--- SUPPLIED INFORMATION Enclosed Below ---
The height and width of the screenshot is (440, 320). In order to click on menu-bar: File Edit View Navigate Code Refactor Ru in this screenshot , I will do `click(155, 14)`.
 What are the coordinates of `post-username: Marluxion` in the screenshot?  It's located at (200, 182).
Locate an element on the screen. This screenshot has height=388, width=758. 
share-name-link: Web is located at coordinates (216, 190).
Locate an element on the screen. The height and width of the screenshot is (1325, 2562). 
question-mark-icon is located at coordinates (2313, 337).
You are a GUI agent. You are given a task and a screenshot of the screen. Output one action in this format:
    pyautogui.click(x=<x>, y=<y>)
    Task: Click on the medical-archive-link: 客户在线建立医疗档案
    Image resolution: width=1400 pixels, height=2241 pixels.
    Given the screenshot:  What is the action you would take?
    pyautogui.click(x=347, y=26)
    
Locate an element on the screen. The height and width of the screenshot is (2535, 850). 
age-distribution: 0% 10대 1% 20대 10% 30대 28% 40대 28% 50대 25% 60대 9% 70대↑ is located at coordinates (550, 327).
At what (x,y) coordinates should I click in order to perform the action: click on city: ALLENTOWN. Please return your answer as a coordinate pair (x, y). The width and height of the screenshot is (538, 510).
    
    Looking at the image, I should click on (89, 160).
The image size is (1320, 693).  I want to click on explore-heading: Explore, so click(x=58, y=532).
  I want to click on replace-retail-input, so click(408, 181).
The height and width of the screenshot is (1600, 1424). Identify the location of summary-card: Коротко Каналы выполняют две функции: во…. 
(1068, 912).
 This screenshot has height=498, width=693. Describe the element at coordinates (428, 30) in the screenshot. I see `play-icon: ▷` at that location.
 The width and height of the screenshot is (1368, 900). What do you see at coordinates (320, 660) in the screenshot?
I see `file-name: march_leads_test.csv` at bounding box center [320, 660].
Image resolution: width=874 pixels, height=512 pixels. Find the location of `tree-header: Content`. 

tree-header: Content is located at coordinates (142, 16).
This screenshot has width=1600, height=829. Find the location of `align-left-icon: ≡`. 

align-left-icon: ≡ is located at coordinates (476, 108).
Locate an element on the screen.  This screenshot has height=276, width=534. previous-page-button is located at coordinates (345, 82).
--- End of Enclosed SUPPLIED INFORMATION ---
● EXERCISE BRIEF: Can you quote the data word for word, from its first line through the line that contains "What are the"?

● SOLVED EXERCISE:
The height and width of the screenshot is (440, 320). In order to click on menu-bar: File Edit View Navigate Code Refactor Ru in this screenshot , I will do `click(155, 14)`.
 What are the coordinates of `post-username: Marluxion` in the screenshot?  It's located at (200, 182).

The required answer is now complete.